This one gets ugly, ACG....but....it is "do-able"
If we position the bottom left vertex of the square at (0,0) the circle has a center of (0,0) and a radius of 4.....so.....the equation is x^2 + y^2 = 16
Note....since AN = 3...the intersection of NM and the circle occurs at x = 3
So.... 3^2 + y^2 = 16
9+ y^2 = 16
y = √[16 - 9 ] = √7
Now...if you can picture this.....let this intersection be the point, Q
Draw AQ and QD
Now....we want to find the area of the sector AQD
Note that the sine of the central angle QAD is NQ / AQ = √7/4
So...the measure [in degrees] of this angle can be expressed as arcsin (√7/4)
So....the area of the sector is (1/2)r^2 *arcsin (√7/4) (/360° }=
(1/2) 4^2* [arcsin (√7/4) / 360°] = 8 [arcsin (√7/4) / 360° ] (1)
Don't worry....this looks ugly, but it will eventually disappear !!!!
And the area of the triangle AQD is given by
(1/2) r^2 sin QAD =
(1/2) 4^2 (√7/4) =
2√7 (2)
So....the area of the sector - the area of the triangle = the area between the chord QD and the edge of the circle = (1) - (2)

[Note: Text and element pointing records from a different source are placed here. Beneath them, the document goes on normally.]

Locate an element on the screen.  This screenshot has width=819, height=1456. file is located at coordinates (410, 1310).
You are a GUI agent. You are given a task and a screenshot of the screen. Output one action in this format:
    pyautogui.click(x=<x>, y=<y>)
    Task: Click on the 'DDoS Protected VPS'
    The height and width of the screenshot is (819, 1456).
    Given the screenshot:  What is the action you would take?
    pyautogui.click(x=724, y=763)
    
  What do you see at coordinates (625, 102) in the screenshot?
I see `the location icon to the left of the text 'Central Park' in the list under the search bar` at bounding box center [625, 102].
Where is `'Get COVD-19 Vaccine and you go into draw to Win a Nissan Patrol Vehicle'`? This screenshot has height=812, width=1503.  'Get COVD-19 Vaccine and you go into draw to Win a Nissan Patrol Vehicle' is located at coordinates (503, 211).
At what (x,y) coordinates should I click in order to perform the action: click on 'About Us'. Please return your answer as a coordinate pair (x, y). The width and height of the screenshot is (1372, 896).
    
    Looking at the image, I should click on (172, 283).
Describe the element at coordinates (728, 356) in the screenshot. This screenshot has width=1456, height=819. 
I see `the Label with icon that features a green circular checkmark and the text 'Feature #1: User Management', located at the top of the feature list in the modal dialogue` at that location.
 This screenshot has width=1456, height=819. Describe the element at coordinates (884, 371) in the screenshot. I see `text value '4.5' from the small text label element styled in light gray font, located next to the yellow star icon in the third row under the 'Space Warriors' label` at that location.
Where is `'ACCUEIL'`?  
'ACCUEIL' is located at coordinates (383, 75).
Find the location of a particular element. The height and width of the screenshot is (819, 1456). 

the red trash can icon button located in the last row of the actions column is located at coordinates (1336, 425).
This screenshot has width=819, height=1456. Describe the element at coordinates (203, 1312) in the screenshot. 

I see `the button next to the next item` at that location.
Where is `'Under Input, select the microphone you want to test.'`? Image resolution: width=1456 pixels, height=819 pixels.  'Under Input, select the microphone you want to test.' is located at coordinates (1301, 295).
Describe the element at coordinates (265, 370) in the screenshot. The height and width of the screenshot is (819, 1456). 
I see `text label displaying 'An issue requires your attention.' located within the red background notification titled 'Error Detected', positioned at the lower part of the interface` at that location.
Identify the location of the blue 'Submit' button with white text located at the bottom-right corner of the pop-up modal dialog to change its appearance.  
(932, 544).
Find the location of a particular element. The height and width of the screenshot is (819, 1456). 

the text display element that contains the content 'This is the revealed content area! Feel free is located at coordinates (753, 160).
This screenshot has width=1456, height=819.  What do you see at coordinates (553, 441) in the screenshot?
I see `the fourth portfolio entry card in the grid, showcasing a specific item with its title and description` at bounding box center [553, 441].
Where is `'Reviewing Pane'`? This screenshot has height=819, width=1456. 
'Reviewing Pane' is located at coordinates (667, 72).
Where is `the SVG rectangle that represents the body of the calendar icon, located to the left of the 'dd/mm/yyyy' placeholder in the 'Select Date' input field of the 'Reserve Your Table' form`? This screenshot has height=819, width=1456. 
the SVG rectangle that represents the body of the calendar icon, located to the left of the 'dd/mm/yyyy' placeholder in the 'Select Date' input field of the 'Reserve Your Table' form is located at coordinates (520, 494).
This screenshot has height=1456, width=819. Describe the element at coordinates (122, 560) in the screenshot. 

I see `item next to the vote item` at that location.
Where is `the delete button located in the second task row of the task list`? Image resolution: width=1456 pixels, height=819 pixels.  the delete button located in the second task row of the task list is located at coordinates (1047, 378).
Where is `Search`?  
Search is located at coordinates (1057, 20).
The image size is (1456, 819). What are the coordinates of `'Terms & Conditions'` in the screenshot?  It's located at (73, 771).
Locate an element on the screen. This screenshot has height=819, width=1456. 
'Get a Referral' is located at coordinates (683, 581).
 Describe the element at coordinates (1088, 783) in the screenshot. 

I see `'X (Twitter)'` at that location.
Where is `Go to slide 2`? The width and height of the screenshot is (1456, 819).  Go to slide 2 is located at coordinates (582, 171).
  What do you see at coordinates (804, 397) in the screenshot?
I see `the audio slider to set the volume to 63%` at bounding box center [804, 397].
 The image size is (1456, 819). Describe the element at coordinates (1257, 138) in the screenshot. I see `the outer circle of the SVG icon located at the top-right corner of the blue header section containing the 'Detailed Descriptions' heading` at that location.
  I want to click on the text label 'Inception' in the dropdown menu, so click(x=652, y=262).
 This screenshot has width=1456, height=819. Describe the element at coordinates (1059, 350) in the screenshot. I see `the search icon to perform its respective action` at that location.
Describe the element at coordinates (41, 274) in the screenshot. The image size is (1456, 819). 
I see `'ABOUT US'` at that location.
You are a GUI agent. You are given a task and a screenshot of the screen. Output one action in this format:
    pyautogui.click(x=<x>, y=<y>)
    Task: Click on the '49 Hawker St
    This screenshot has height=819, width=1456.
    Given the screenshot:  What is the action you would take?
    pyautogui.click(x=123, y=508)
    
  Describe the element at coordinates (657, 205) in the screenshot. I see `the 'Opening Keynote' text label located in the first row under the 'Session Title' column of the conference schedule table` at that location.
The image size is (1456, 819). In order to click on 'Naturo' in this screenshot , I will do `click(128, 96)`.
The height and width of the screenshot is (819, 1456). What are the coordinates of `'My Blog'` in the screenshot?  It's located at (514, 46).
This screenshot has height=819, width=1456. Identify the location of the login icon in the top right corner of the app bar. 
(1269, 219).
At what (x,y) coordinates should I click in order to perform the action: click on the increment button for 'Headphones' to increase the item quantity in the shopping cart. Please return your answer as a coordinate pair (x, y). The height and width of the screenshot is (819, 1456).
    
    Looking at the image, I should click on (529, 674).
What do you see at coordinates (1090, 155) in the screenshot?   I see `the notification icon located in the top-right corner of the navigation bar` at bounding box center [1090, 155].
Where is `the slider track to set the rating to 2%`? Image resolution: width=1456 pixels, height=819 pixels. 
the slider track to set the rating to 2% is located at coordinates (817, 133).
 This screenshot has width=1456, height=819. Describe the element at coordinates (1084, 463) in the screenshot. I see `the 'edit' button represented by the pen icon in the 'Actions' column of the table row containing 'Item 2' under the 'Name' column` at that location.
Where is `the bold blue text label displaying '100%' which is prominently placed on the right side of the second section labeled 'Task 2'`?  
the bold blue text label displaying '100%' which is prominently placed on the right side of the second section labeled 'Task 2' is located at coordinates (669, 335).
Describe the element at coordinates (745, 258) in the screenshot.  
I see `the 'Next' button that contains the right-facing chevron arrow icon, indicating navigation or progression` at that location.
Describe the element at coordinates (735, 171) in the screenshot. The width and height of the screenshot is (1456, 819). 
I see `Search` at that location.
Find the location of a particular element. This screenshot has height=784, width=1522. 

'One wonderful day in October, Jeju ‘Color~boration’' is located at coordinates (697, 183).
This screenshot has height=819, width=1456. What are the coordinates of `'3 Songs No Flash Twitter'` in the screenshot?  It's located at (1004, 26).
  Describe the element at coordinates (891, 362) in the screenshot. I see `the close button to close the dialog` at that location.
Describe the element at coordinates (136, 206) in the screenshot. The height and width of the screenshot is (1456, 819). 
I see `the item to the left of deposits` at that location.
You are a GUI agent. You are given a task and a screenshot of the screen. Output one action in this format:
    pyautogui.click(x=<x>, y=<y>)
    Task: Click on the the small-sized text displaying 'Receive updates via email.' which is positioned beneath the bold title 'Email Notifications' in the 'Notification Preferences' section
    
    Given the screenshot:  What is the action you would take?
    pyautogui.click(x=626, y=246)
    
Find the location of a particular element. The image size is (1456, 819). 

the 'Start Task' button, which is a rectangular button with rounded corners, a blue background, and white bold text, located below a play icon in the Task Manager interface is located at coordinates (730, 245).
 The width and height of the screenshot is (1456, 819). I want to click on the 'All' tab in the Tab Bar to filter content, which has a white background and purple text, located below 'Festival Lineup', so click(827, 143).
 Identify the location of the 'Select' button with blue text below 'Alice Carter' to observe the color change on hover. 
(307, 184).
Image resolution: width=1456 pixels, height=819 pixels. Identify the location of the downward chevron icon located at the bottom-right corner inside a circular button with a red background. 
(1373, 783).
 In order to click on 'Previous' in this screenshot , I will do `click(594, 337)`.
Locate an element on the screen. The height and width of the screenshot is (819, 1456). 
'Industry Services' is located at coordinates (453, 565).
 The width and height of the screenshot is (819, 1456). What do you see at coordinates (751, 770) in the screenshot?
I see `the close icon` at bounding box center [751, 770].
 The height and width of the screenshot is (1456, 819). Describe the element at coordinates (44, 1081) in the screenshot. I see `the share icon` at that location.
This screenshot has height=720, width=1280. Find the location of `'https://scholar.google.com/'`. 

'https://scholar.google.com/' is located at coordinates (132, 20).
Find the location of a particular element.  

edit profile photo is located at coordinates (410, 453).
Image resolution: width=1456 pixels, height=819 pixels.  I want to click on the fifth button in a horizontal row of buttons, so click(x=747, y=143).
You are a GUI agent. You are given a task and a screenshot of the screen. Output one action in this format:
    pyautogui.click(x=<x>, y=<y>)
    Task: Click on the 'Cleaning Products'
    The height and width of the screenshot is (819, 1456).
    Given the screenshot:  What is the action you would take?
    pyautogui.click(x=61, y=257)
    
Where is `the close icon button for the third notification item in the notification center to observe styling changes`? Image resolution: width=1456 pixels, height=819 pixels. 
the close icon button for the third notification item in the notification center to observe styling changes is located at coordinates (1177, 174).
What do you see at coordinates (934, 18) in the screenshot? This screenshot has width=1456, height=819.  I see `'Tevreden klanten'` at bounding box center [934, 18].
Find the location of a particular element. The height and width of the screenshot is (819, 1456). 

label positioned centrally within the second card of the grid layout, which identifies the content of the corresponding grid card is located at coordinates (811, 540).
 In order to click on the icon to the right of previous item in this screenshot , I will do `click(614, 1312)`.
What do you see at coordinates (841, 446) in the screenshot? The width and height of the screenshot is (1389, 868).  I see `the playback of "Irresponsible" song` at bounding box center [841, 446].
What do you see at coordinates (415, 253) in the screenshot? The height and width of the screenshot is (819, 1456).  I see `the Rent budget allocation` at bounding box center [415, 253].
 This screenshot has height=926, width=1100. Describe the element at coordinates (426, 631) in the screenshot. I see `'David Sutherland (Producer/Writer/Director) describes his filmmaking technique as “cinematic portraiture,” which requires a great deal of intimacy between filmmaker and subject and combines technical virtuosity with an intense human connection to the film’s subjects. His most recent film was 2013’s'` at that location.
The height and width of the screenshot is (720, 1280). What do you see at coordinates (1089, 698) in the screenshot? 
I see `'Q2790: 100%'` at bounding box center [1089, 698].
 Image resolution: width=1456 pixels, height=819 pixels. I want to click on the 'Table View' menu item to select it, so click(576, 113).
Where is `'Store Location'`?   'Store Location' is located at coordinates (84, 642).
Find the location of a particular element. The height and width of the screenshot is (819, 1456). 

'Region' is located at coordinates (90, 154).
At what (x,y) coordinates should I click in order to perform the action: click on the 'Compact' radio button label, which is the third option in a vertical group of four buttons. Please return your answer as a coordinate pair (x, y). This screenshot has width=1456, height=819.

And this is part of the white area NQD
And the other part of this white area is the triangle with base ND and height NQ =
(1/2)ND * NQ = (1/2)(1)*√7 = √7/2 (3)
So..... the "white" area NQD is given by [ (1) - (2) ] + (3) =
8 [arcsin (√7/4) / 360° ] - 2√7 + √7/2 =
8 [arcsin (√7/4) / 360° ] - 3√7/2 (4)
So.....Area "y" = Area of rectangle MCDN - (4) =
MC * CD - (4) =
1 * 4 - (4) =
4 - [8 arcsin (√7/4) / 360° ] - 3√7/2 ] =
[ 4 + 3√7/2 - 8 [arcsin (√7/4) / 360° ] = (5)
Now ...area "x" is just the area of the quater circle - the white area, (4)
The area of the quarater circle is just (1/4)pi (4)^2) = 4pi
So "x" =
4pi - [8 [arcsin (√7/4) / 360° ] - 3√7/2] =
4pi + 3√7/2 - [8 arcsin (√7/4) / 360°] (6)
So..... "x" - "y" = (6) - (5) =
(4pi + 3√7/2 - [8 arcsin (√7/4) / 360°] ) - ( [ 4 + 3√7/2 - 8 [arcsin (√7/4) / 360° ] ) =
( 4pi - 4) units^2
See???...I told you it was ugly.... LOL!!!!